• What to work on: State the count of lines below featuring the word "card", and write nothing further.

[Pixel coordinate grounding data]
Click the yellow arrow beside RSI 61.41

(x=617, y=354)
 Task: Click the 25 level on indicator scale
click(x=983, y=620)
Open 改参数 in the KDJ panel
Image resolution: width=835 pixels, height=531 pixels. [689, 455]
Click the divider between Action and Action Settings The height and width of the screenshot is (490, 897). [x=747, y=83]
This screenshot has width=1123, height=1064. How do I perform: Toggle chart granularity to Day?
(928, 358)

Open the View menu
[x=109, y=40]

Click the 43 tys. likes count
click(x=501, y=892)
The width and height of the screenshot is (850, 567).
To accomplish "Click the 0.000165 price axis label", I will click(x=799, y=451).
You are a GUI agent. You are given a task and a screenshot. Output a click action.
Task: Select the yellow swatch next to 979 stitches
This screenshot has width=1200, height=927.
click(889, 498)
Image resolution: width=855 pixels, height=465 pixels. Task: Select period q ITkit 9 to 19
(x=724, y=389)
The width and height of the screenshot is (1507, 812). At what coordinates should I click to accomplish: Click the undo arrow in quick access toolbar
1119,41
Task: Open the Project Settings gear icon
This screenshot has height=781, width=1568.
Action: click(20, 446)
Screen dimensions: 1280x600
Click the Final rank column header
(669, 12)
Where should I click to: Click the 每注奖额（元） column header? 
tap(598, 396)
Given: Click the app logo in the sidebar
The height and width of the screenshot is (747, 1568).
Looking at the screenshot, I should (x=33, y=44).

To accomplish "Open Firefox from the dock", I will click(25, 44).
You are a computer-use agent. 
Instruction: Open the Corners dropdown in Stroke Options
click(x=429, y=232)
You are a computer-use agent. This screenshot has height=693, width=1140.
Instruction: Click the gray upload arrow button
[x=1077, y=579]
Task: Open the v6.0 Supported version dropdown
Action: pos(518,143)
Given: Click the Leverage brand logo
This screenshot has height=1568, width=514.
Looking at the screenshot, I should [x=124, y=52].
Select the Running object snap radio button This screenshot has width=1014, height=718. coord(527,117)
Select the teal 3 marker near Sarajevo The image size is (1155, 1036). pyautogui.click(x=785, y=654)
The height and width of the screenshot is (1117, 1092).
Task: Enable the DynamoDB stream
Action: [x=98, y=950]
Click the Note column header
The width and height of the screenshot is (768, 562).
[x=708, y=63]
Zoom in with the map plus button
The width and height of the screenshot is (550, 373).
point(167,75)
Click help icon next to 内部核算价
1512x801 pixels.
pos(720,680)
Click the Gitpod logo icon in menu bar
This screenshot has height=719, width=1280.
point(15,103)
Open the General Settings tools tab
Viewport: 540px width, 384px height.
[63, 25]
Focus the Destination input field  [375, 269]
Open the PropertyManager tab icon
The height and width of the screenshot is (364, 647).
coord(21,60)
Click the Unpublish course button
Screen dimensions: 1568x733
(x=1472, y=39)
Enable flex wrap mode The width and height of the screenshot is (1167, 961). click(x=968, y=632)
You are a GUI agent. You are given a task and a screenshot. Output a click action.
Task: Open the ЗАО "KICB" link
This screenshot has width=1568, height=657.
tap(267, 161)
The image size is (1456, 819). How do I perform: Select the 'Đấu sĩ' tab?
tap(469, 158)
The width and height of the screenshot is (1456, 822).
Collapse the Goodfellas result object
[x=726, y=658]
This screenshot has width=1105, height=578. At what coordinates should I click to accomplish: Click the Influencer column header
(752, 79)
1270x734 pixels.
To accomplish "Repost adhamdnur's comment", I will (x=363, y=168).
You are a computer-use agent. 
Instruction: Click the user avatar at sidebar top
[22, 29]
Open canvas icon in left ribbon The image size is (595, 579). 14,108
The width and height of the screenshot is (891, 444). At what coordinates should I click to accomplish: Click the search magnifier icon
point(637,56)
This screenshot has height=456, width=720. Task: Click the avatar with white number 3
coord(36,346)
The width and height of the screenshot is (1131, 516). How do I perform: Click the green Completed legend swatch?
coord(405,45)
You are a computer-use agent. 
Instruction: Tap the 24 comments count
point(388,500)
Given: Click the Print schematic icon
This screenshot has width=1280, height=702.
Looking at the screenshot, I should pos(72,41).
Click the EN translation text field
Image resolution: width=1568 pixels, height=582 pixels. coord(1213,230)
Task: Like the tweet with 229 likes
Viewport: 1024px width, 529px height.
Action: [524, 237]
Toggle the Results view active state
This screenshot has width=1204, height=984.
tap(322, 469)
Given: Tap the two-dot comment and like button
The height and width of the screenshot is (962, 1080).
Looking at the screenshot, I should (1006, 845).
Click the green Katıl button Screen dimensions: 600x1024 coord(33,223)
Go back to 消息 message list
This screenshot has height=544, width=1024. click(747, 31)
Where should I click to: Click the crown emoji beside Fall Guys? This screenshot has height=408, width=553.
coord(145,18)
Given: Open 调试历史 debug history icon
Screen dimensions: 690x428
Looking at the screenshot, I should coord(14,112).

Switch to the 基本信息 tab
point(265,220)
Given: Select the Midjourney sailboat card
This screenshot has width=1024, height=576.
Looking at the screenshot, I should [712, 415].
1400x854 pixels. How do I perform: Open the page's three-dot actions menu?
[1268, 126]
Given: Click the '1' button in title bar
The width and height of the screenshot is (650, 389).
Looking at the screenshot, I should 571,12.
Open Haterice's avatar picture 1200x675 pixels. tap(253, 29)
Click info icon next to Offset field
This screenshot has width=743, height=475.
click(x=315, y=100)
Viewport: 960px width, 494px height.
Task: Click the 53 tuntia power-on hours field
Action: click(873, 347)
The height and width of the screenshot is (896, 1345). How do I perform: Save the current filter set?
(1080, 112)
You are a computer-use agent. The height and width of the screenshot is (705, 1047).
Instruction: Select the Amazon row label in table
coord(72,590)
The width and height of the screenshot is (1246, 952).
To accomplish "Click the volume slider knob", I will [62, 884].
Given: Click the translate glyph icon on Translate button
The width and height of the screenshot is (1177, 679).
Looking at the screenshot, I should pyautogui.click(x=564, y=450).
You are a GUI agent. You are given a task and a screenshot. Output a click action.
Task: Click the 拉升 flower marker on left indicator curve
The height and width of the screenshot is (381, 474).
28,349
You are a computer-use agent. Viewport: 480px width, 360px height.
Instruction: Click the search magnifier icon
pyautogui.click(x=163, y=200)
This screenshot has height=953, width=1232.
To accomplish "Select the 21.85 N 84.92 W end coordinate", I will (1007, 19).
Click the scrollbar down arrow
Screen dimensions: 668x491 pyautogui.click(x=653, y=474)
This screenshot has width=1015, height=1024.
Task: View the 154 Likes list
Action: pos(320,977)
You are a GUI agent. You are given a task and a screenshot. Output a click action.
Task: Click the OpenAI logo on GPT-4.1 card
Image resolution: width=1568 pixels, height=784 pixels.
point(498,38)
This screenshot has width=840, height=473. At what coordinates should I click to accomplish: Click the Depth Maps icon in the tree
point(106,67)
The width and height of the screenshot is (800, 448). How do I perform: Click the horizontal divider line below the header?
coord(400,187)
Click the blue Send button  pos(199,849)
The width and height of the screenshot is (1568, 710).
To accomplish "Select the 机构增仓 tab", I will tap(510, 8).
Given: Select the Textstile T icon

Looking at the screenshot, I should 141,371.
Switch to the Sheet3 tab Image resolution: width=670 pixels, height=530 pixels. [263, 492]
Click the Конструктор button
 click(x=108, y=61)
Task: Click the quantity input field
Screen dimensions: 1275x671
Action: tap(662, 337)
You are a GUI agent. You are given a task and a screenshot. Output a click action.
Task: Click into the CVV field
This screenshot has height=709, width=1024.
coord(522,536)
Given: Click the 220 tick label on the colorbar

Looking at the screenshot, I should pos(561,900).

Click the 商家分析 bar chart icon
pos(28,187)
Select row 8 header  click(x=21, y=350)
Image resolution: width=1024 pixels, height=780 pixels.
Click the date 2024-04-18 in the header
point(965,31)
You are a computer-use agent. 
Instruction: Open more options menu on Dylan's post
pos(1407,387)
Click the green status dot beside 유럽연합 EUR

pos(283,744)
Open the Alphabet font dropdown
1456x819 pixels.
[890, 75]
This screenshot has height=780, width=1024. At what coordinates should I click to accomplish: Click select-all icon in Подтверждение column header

• Task solution: 2